**Task**. Go through the data below and return each line where the string "give" occurs.

╭─ Data provided

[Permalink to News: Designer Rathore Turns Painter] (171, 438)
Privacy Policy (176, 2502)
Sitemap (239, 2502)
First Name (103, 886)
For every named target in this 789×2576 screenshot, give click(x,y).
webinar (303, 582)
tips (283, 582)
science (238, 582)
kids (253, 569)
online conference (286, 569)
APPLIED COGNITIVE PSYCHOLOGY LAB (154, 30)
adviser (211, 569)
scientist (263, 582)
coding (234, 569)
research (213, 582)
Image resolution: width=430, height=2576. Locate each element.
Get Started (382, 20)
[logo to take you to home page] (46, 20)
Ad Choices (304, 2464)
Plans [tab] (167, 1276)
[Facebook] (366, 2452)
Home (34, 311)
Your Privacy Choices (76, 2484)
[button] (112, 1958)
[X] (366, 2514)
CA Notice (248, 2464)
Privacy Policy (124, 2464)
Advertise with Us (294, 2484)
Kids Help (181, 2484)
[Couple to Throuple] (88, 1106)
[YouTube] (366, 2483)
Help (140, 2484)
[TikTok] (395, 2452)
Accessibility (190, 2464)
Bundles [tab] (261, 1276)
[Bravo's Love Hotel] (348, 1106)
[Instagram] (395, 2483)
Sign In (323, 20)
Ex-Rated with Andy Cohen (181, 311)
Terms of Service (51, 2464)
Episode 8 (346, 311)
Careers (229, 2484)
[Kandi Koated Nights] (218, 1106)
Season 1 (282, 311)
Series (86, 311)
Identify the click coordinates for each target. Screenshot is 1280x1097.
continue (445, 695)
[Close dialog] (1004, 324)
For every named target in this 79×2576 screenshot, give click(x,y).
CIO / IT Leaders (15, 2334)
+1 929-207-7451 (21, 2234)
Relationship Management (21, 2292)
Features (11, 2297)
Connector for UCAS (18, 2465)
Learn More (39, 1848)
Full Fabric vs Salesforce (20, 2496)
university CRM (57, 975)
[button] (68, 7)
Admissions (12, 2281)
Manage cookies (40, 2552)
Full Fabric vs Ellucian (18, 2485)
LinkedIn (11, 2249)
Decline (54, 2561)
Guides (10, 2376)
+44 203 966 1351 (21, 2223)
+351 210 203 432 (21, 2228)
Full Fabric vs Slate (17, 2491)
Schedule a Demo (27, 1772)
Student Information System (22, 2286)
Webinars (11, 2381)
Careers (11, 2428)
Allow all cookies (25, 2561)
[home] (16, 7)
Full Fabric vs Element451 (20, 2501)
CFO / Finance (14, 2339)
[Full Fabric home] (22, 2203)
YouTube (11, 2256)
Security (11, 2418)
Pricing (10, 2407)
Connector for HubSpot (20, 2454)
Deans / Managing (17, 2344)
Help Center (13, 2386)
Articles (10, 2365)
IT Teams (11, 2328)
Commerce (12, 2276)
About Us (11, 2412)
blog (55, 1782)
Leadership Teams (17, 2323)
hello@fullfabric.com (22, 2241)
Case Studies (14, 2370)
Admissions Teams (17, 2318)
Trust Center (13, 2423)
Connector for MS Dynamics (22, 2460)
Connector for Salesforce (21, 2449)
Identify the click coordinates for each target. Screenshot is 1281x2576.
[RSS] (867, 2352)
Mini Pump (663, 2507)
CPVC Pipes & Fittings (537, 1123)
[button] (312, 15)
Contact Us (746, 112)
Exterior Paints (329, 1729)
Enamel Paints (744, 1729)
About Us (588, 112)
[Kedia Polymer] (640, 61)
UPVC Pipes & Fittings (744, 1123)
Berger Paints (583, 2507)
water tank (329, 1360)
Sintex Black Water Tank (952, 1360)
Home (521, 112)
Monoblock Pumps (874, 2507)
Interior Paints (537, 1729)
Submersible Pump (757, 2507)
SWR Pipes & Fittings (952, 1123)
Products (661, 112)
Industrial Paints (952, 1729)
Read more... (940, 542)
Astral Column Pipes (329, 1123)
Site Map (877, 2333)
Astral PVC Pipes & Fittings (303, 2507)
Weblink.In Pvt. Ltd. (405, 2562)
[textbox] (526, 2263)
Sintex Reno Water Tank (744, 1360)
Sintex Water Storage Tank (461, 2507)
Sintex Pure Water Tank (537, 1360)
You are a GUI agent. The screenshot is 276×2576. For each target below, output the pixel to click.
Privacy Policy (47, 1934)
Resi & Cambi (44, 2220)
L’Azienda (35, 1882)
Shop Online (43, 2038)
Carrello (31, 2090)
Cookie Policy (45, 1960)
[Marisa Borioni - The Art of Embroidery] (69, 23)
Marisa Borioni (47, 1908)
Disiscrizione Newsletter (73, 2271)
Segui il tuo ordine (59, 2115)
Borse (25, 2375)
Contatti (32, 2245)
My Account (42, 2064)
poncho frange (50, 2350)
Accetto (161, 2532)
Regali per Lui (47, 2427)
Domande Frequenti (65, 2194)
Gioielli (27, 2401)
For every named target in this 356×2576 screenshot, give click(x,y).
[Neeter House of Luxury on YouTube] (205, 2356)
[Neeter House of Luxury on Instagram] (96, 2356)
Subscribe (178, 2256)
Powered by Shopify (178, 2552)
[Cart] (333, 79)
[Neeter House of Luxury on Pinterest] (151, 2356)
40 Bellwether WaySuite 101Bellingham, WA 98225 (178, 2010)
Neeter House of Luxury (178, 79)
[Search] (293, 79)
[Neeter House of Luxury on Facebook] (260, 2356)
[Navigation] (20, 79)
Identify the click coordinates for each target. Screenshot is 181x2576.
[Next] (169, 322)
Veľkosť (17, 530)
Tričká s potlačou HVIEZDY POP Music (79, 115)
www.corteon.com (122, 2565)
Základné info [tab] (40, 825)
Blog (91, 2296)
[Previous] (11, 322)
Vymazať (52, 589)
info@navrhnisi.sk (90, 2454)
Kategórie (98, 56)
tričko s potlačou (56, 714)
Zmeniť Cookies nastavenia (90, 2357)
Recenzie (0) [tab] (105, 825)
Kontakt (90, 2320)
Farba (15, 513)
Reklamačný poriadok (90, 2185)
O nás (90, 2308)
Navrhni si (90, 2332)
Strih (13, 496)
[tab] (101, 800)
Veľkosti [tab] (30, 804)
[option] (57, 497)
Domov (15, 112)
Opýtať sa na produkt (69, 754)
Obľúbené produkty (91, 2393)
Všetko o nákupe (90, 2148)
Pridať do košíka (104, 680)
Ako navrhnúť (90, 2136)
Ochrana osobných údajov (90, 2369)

╰─

**Reply to the task**.
For every named target in this 789×2576 screenshot, give click(x,y).
For every named target in this 79×2576 screenshot, give click(x,y).
For every named target in this 356×2576 screenshot, give click(x,y).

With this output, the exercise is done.